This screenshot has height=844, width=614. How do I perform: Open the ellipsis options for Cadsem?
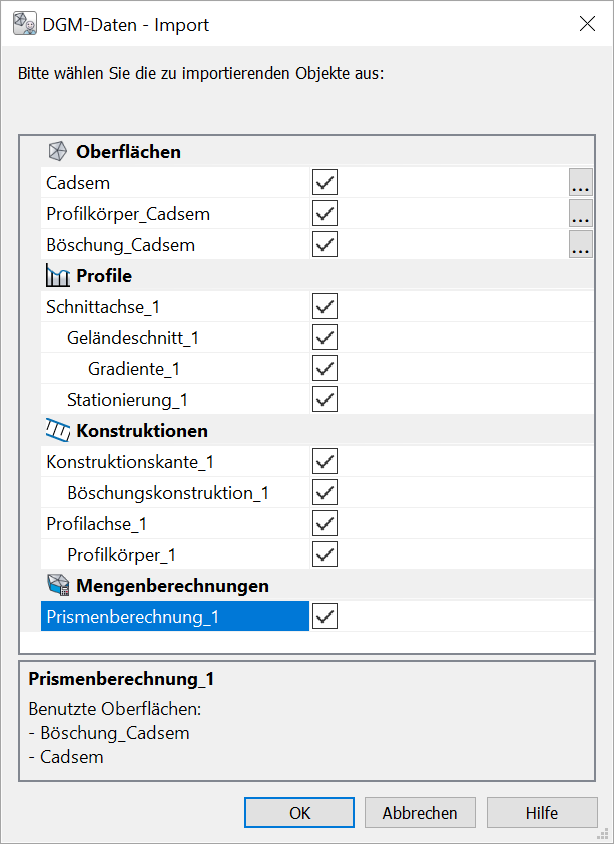click(580, 183)
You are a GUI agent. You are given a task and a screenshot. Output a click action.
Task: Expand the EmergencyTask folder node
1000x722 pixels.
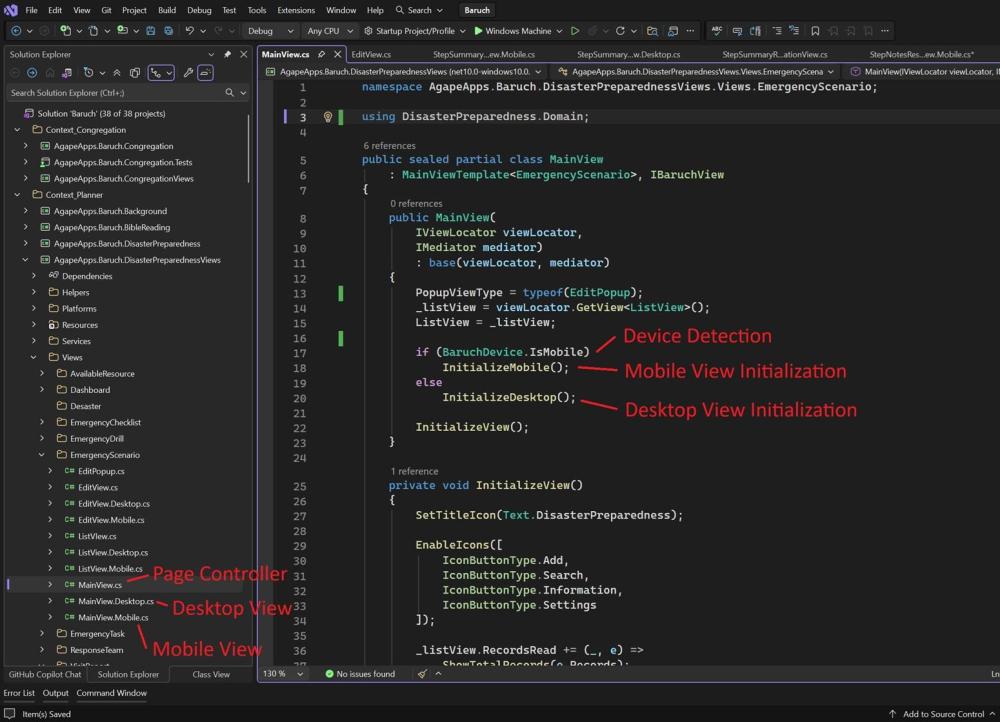[42, 634]

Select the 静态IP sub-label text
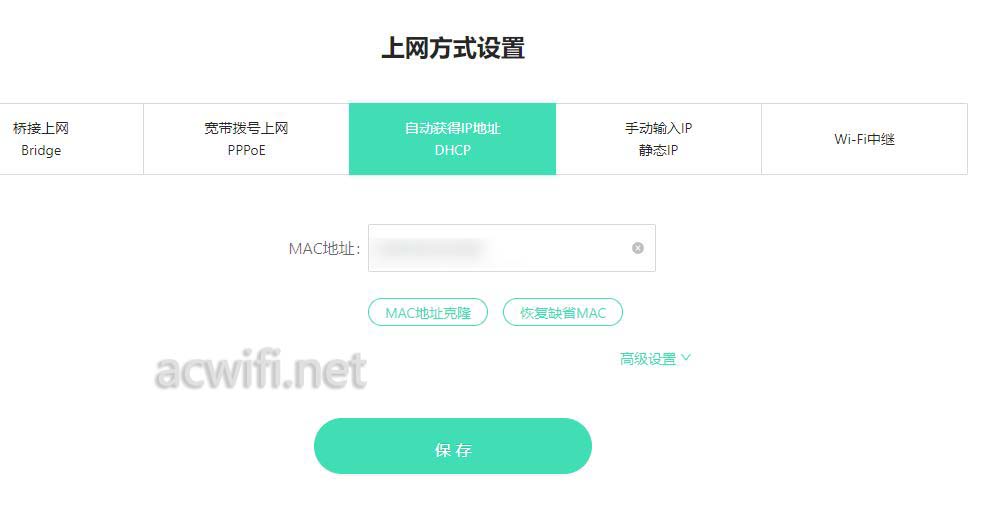pos(658,150)
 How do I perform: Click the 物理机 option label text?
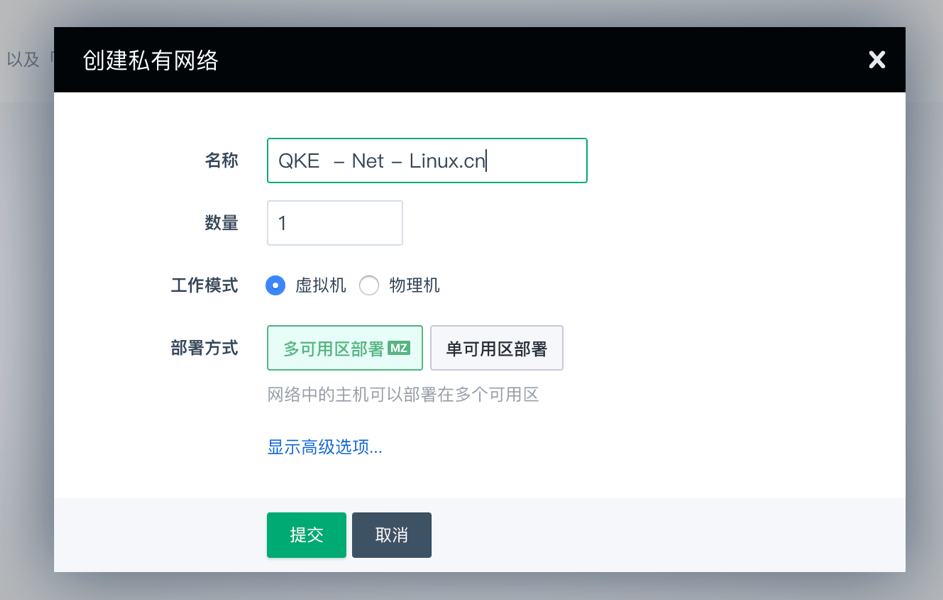pyautogui.click(x=414, y=285)
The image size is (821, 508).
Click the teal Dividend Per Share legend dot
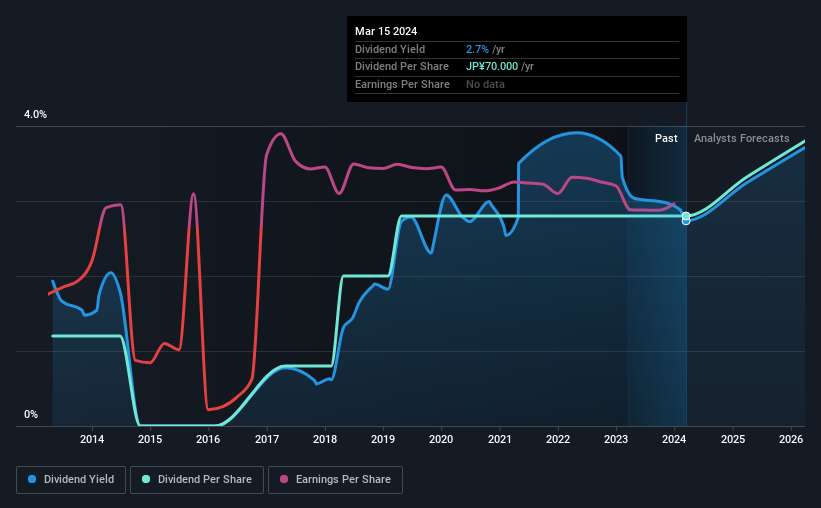point(146,479)
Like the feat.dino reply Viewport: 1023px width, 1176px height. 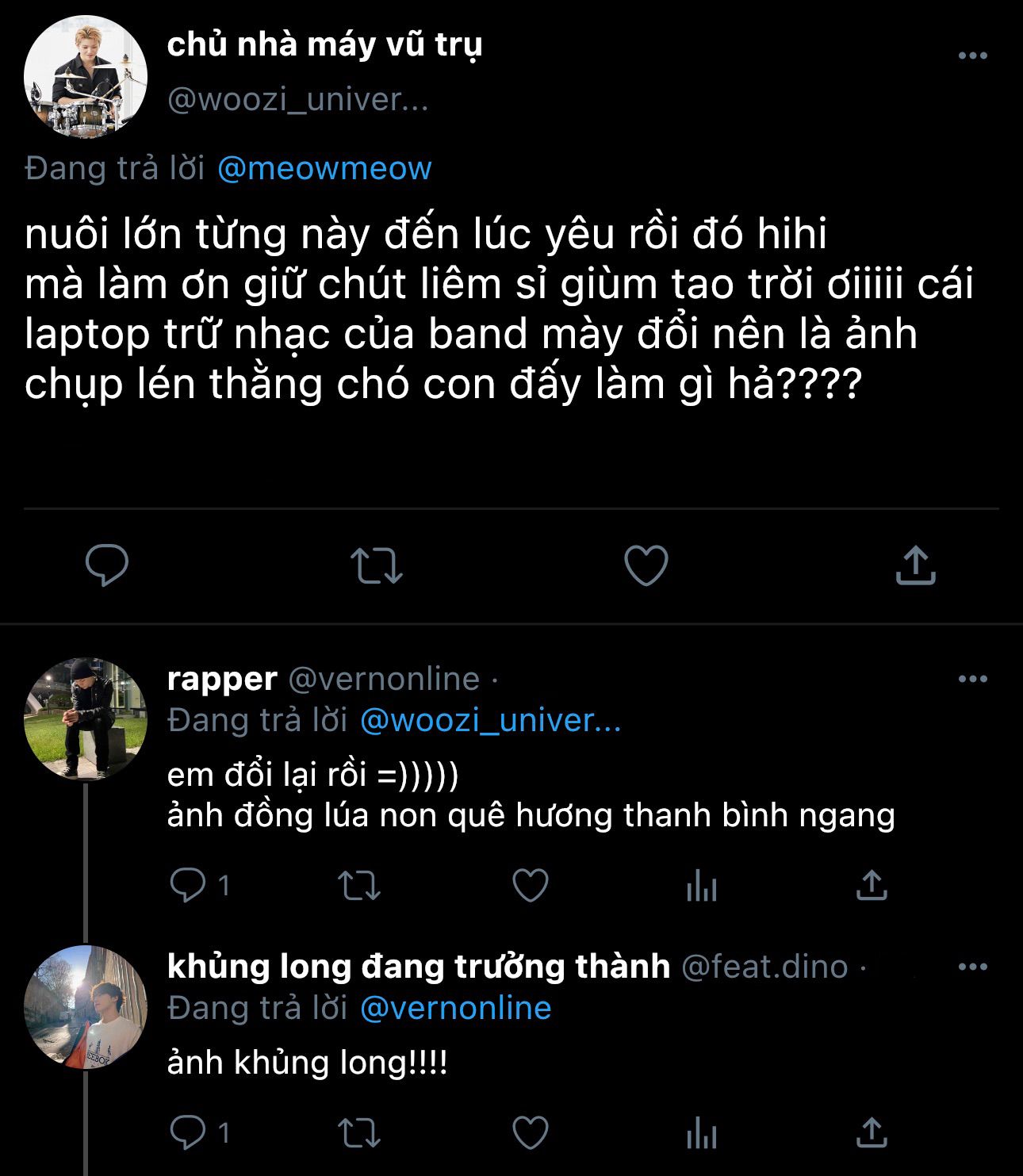tap(531, 1132)
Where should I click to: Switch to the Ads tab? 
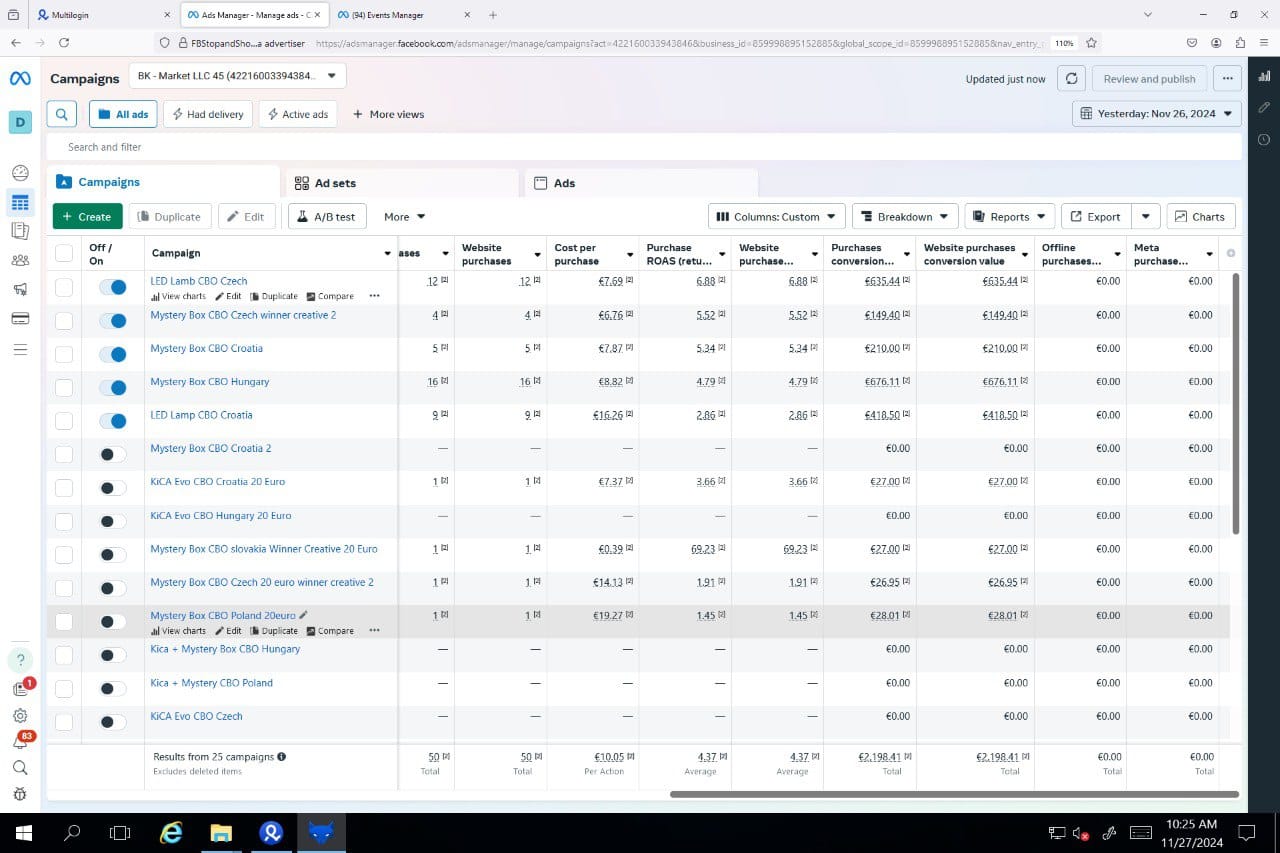(x=564, y=183)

----------

* **What to do**:
Each line from the top of the records through the one containing "The image size is (821, 508)." needs to be transcribed exactly, without pictures.

* **Worked solution**:
This screenshot has height=844, width=614. How do I perform: Open the ellipsis options for Cadsem?
click(580, 183)
You are a GUI agent. You are given a task and a screenshot. Output a click action.
Task: Expand the EmergencyTask folder node
1000x722 pixels.
[42, 634]

Select the 静态IP sub-label text
pos(658,150)
 How do I perform: Click the 物理机 option label text?
pyautogui.click(x=414, y=285)
The image size is (821, 508).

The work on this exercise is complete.